* **Input records**:
|---|
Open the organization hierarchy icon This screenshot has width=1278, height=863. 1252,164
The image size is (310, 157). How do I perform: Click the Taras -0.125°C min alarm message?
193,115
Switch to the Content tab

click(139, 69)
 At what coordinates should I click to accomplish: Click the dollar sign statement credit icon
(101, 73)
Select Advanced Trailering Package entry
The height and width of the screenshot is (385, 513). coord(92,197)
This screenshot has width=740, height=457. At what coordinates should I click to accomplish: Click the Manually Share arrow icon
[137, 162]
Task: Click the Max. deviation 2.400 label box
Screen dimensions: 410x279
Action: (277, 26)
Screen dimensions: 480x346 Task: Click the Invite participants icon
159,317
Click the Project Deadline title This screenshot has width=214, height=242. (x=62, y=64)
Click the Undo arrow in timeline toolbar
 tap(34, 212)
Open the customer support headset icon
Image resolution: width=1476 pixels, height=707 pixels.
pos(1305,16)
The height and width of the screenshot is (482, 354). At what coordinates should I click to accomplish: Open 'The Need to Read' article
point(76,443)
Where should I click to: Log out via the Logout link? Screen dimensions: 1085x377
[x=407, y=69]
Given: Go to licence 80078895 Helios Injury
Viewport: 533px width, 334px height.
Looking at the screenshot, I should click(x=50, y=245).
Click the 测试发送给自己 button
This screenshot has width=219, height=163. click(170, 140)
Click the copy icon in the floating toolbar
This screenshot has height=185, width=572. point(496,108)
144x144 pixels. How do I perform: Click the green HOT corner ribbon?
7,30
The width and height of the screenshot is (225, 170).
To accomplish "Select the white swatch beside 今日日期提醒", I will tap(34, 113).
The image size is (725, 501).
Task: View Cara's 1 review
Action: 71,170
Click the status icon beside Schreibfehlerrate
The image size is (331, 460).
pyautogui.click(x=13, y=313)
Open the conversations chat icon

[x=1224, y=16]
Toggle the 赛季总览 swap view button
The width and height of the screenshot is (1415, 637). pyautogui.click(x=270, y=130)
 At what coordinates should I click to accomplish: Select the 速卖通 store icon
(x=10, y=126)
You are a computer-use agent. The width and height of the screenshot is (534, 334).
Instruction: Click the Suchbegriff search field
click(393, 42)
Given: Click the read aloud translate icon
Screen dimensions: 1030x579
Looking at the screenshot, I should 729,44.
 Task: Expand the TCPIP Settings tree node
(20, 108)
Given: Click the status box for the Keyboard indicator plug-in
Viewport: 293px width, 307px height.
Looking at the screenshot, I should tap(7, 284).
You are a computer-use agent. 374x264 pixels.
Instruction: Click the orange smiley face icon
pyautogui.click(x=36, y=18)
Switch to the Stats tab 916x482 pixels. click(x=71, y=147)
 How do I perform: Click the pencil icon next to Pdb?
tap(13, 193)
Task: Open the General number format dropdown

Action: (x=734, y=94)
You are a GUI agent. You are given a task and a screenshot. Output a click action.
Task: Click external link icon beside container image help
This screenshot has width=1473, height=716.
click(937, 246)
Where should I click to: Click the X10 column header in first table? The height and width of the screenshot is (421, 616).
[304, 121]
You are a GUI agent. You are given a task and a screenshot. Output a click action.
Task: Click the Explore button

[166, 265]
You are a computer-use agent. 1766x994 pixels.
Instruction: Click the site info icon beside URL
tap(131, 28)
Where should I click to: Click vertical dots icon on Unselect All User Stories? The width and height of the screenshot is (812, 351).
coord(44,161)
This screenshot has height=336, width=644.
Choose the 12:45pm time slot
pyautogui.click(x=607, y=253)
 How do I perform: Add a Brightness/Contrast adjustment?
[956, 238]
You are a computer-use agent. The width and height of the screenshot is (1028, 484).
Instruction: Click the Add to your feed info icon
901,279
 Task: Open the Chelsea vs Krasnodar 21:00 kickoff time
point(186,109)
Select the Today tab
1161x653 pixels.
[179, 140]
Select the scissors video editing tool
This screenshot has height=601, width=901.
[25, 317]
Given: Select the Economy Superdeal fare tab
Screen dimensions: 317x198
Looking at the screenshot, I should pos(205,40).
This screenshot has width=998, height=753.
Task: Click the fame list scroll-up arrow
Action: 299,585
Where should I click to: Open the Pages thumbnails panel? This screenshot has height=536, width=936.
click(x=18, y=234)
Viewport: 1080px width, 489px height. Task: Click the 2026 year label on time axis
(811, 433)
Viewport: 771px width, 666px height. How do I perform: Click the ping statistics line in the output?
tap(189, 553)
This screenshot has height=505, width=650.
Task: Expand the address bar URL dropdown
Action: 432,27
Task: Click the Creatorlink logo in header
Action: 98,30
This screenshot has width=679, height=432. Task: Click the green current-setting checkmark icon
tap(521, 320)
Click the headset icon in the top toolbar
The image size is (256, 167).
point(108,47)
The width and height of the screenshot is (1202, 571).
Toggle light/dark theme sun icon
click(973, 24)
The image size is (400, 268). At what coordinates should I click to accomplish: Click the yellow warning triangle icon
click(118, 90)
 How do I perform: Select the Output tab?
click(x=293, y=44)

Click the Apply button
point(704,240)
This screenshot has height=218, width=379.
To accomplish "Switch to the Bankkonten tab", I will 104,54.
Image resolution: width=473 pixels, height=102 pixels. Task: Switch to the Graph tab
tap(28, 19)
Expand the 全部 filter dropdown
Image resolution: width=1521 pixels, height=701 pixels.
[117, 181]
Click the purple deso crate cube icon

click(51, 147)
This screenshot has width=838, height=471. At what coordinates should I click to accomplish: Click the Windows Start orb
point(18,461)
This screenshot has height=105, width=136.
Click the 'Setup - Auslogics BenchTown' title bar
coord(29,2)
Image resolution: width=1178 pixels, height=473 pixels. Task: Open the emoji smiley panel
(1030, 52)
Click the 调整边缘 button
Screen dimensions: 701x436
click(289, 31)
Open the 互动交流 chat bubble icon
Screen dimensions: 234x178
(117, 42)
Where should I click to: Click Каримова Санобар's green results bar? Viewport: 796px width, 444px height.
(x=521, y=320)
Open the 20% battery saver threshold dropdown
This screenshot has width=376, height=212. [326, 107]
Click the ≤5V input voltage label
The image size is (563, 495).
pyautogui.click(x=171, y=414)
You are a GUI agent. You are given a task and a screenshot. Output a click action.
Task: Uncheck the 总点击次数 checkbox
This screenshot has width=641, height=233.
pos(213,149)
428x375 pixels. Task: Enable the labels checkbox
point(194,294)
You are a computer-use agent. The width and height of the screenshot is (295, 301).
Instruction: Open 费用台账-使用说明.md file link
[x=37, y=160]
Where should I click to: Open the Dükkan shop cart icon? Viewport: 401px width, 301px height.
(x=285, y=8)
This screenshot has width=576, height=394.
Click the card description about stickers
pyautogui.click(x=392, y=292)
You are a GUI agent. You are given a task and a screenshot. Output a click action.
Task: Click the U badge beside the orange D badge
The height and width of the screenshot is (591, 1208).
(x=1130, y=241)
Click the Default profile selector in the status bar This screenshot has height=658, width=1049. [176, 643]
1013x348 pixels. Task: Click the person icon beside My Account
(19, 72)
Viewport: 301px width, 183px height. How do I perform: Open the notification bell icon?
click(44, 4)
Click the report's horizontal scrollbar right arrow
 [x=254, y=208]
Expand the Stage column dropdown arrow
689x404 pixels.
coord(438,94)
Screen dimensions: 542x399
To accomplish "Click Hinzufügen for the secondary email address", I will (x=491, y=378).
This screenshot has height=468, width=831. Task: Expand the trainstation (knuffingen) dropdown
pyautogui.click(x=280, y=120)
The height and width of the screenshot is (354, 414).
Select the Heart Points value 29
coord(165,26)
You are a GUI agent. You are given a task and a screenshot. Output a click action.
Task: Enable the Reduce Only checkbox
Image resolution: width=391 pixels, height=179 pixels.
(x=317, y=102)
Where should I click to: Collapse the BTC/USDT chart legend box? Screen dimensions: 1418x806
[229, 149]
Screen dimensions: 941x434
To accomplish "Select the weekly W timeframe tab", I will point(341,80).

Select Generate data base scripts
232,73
|---|
* **What you should do**: What is needed is an exact copy of the lines above, from the one containing "Select Advanced Trailering Package entry" through the one containing "The width and height of the screenshot is (225, 170).", with nothing added.

* **Problem solution**:
Select Advanced Trailering Package entry
The height and width of the screenshot is (385, 513). coord(92,197)
This screenshot has width=740, height=457. At what coordinates should I click to accomplish: Click the Manually Share arrow icon
[137, 162]
Task: Click the Max. deviation 2.400 label box
Screen dimensions: 410x279
Action: (277, 26)
Screen dimensions: 480x346 Task: Click the Invite participants icon
159,317
Click the Project Deadline title This screenshot has width=214, height=242. (x=62, y=64)
Click the Undo arrow in timeline toolbar
 tap(34, 212)
Open the customer support headset icon
Image resolution: width=1476 pixels, height=707 pixels.
pos(1305,16)
The height and width of the screenshot is (482, 354). At what coordinates should I click to accomplish: Open 'The Need to Read' article
point(76,443)
Where should I click to: Log out via the Logout link? Screen dimensions: 1085x377
[x=407, y=69]
Given: Go to licence 80078895 Helios Injury
Viewport: 533px width, 334px height.
Looking at the screenshot, I should click(x=50, y=245).
Click the 测试发送给自己 button
This screenshot has width=219, height=163. click(170, 140)
Click the copy icon in the floating toolbar
This screenshot has height=185, width=572. point(496,108)
144x144 pixels. How do I perform: Click the green HOT corner ribbon?
7,30
The width and height of the screenshot is (225, 170).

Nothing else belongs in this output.